Les Suspiria qui nous restent sont des hymnes à la Douleur, déesse auguste et bienfaisante, ferment de l’univers. La maudire est blasphémer. Sans elle, les grands bonheurs de la vie n’existeraient pas : « Il n’est pas de joie parfaite où il n’entre du terrible. » Il y a de la douleur dans la joie de vivre. Il y en a dans l’âme, de tout homme qui voit plus avant que la surface des choses. Elle est le « talisman » auquel nous devons les « révélations intellectuelles[2] » ; nous ne sommes rien tant que nous n’avons pas souffert. Elle est le tremblement de terre avec lequel Dieu « laboure » l’avenir. Il faut des « calamités » pour les desseins d’en haut. « Comprenez bien ceci[3]… Le temps présent et même le point mathématique périt mille fois avant que nous ayons pu affirmer sa naissance. Dans le présent, tout est fini, et aussi bien ce fini est infini dans la vélocité de sa fuite vers la mort. Mais en Dieu il n’y a rien de fini ; en Dieu il n’y a rien de transitoire ; en Dieu il n’y a rien qui tende vers la mort. Il s’ensuit que pour Dieu le présent n’existe pas. Pour Dieu, le présent, c’est le futur, et c’est pour le futur qu’il sacrifie le présent de l’homme. C’est pourquoi il opère par le tremblement de terre. C’est pourquoi il travaille par la douleur. Oh ! profond est le labourage du tremblement de terre ! Oh ! profond, profond est le labour de la douleur ! mais il ne faut pas moins que cela pour l’agriculture de Dieu.
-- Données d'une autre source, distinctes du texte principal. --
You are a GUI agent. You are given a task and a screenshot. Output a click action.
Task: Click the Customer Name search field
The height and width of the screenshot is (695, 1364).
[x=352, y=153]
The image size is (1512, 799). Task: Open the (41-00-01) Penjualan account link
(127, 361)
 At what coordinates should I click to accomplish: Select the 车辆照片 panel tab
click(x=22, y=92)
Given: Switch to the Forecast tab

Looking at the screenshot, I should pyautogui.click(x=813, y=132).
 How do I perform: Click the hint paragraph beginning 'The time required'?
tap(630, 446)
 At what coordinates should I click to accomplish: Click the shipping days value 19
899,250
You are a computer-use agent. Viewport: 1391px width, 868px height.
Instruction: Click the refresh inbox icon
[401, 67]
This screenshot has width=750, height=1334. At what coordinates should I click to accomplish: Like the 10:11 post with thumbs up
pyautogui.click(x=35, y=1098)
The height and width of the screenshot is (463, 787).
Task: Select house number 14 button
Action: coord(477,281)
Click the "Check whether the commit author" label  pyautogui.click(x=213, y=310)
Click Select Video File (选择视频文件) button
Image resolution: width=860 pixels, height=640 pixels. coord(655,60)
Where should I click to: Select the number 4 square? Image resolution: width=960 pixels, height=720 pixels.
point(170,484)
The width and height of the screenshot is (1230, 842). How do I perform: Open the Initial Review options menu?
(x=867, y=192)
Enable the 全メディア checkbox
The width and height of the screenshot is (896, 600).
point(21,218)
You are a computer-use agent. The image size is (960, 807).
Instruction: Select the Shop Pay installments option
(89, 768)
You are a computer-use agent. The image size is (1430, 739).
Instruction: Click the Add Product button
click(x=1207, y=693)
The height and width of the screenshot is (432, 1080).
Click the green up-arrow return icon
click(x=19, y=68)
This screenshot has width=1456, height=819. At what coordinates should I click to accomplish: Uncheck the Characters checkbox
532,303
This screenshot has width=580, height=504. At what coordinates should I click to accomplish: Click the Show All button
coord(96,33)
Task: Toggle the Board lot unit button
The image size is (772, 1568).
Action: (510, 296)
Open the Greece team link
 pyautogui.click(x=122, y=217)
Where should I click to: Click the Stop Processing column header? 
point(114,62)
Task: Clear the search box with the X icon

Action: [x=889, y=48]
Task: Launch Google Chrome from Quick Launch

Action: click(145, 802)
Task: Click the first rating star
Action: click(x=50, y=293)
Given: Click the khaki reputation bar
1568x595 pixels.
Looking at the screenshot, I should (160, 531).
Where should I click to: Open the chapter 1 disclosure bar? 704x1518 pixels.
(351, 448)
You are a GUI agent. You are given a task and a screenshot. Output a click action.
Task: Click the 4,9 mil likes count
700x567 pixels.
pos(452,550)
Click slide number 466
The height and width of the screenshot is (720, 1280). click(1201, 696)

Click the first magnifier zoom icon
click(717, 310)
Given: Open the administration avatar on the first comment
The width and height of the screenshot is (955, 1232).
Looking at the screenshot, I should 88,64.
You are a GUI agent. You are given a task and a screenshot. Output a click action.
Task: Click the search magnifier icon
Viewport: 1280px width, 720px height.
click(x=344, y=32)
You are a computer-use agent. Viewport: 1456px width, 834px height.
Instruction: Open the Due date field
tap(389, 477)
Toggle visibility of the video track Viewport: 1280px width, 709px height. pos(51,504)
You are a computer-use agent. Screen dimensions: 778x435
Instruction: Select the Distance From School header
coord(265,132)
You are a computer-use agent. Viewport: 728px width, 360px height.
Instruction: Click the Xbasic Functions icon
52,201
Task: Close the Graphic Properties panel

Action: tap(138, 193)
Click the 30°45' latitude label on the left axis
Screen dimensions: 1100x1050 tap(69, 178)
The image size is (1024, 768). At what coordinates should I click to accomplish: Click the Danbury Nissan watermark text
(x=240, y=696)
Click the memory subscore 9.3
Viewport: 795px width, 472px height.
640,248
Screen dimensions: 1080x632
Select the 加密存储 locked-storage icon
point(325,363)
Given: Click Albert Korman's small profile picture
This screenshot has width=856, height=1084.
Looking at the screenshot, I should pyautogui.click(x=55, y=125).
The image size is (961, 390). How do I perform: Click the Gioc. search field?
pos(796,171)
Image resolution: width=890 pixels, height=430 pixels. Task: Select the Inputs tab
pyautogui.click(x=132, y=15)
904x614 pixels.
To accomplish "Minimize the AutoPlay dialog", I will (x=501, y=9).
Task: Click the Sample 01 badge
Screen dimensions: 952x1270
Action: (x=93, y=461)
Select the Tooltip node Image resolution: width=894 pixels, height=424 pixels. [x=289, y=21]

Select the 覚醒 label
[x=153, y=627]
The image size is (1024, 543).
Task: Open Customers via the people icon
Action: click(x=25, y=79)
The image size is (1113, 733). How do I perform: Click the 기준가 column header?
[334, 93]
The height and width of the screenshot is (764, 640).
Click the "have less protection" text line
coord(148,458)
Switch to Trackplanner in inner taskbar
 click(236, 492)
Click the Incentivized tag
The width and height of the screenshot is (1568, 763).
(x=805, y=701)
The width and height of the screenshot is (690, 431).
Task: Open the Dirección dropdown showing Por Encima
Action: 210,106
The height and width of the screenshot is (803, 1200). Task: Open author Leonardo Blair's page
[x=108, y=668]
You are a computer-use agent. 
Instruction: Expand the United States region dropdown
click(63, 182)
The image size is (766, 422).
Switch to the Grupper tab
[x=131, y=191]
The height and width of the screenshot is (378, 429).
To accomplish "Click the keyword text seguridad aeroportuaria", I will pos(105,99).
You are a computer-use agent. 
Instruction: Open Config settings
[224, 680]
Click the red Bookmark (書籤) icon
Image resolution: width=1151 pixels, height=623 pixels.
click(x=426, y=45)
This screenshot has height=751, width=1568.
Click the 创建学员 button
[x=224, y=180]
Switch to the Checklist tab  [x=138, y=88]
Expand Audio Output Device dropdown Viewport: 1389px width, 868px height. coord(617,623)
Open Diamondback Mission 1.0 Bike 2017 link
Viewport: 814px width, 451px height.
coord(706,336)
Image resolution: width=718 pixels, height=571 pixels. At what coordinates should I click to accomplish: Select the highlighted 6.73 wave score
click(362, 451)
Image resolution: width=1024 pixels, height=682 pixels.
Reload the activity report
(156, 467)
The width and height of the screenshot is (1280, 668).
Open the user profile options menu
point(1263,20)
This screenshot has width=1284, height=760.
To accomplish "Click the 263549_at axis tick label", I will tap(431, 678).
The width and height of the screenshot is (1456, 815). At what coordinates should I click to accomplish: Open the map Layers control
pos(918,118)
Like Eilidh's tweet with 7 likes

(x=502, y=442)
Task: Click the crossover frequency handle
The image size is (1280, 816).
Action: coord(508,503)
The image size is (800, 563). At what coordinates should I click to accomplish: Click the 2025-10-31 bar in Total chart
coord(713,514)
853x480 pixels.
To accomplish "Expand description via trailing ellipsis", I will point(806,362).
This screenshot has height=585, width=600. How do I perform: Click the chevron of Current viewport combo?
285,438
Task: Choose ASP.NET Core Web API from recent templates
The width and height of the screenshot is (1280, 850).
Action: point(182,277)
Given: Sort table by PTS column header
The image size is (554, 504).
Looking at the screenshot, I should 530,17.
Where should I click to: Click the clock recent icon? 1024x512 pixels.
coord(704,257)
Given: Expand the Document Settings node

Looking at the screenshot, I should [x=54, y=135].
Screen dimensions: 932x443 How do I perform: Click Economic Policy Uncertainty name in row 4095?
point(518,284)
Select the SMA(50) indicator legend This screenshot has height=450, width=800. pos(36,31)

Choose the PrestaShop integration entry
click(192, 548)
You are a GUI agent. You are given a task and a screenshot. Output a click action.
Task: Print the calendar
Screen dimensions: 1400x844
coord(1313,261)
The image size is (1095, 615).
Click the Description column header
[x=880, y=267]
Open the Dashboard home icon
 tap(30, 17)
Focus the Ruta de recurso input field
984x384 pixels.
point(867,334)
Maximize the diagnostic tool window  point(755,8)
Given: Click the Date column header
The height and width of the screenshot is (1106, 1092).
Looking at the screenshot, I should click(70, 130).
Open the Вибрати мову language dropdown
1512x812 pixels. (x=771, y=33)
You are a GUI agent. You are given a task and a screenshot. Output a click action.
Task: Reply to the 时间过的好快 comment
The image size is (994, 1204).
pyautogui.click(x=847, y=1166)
Sur une nuit de tremblement de terre, il bâtit à l’homme d’agréables habitations pour mille ans. De la douleur d’un enfant il tire de glorieuses vendanges spirituelles qui, autrement, n’auraient pu être récoltées. Avec des charrues moins cruelles le sol réfractaire n’aurait pas été remué. A la terre,

  1. Fragment inédit. Japp.
  2. Suspiria, etc. : Vision of life.
  3. Suspiria, etc. : Savannah-la-Mar.